Navya has been quietly doing what a lot of autonomous vehicle companies only talk about. Since 2014, this French mobility company has deployed self-driving electric shuttles in real cities, on real routes, with real passengers. By January 2025, Navya’s autonomous driving solutions had been deployed across 32 countries, with 220 vehicles in operation. That’s not a roadmap or a press release. That’s an actual installed base.
The company’s core product is the Autonom Shuttle, and it has gone through several generations. At the heart of the Autonom Shuttle Evo sits Navya Drive, which combines LiDAR, cameras, GPS, IMU, odometry, and radar technologies with vehicle controllers and in-house autonomous driving software to control the shuttle’s behavior. That’s a fully integrated stack built by one team rather than patched together from third-party components.
The EVO3 is the Current Focus:
The EVO3 is an all-electric, bidirectional autonomous shuttle designed for repeatable, low-speed routes in smart-city districts, campuses, and public-transport feeder services. It can operate at up to 25 km/h in autonomous mode and is engineered for tight spaces, frequent stops, and complex site layouts, with features such as four-wheel steering and the ability to handle remote operation services. For operators, it delivers up to 10 hours of operation depending on conditions.
In a January 2026 demonstration in Minamisatsuma City, Japan, the EVO3 carried up to 10 passengers on defined routes with a maximum speed of 18 km/h. The vehicle measures 4,780 mm in length, weighs 2,500 kg, and can travel approximately 100 km on a single charge. These are real operational numbers from a real deployment, not lab estimates.
Japan, a Strong Market:
Japan has become one of Navya’s most active deployment regions. In Japan alone, Navya has six regular operational cases and 50 demonstration test cases as of the end of 2024. One example is Hitachiota City in Ibaraki Prefecture, where the shuttle runs regular routes in urban areas, supports residents’ mobility, and connects with digital maps and local government apps to show real-time location and route information. The route was also expanded in February 2025.
These Japan deployments reflect a specific use case that keeps showing up across Navya’s work: connecting elderly residents with essential services in local districts, and supporting rural mobility on routes linking municipal buildings, schools, and community facilities. It’s a practical problem that a low-speed, driverless shuttle actually solves well.
The ASUS Partnership:
In March 2026, Navya announced a collaboration with ASUS focused on edge AI computing. Together, they are investigating the integration of ASUS IoT PE5100D edge AI hardware into the EVO3 platform to ensure the computing delivers the robustness, responsiveness, and in-vehicle performance required for future deployments. The PE5100D is designed to replace Navya’s existing hardware compute and is being tested alongside the SUS AIS software.

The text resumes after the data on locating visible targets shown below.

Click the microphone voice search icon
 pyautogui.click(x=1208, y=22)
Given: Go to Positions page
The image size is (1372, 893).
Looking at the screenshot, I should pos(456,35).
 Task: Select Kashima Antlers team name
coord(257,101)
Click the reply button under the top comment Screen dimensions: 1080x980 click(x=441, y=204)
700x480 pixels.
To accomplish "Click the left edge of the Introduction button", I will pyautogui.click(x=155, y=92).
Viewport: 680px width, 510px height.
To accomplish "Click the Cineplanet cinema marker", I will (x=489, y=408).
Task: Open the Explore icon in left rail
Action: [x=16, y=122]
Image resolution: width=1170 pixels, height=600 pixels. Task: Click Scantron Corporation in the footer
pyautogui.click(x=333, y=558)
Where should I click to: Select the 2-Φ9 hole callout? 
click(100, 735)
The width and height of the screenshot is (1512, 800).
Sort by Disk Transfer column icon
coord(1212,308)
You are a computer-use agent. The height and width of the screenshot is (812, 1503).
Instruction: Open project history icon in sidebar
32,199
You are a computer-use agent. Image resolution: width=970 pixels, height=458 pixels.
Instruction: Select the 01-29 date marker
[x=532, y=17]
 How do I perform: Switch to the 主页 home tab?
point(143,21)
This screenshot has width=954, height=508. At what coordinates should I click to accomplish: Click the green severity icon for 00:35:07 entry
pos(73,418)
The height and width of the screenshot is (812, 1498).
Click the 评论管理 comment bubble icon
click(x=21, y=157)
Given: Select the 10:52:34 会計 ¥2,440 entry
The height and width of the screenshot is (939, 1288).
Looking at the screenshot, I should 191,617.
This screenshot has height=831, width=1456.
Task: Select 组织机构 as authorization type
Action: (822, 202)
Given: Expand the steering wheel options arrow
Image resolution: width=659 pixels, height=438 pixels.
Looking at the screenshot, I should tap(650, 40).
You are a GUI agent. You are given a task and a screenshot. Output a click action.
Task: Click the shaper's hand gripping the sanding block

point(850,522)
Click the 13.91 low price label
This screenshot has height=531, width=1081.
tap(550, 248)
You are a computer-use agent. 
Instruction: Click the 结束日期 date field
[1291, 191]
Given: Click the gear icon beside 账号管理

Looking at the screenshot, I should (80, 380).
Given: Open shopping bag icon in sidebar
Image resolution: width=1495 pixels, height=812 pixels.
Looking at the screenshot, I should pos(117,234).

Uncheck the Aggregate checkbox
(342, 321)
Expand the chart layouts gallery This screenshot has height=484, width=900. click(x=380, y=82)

Level 4 Without a Safety Driver:
The Autonom Shuttle Evo is capable of operator-free driving on closed sites at SAE Level 4, which means the vehicle can handle all driving tasks within a defined operational domain without a human backup behind the wheel. That’s a meaningful threshold, and Navya has had commercial deployments that demonstrate it, not just simulations.
Operations and Fleet Management:
Running a fleet of autonomous shuttles requires more than the vehicles themselves. Navya addresses this with Navya Operate, an all-in-one fleet and vehicle management platform designed for safe autonomous mobility, enabling operators to supervise, monitor, control, configure, and schedule their fleet in real time using advanced tools that improve responsiveness.
This is an area where many autonomous vehicle companies have underinvested. Navya treating fleet operations as a core product, not an afterthought, is part of why its deployments have stayed running.
Who Actually Uses These Vehicles:
Municipalities, universities, airports, and private campuses are the primary buyers. These are controlled environments with defined routes where a Level 4 vehicle can operate fully within its design parameters. In tourist destinations, parks, theme parks, factories, and similar areas, Navya shuttles improve mobility and profitability, contributing to user loyalty and cost savings, and by connecting to public transportation networks, they create new value in transportation.
For anyone evaluating autonomous shuttle options for a campus, hospital, or smart city pilot, Navya’s 10-plus years of deployment data and its active presence in 32 countries make it one of the more grounded choices in this category. Its technology stack, fleet tools, and ongoing hardware partnerships signal a company that continues building on its foundation rather than starting over.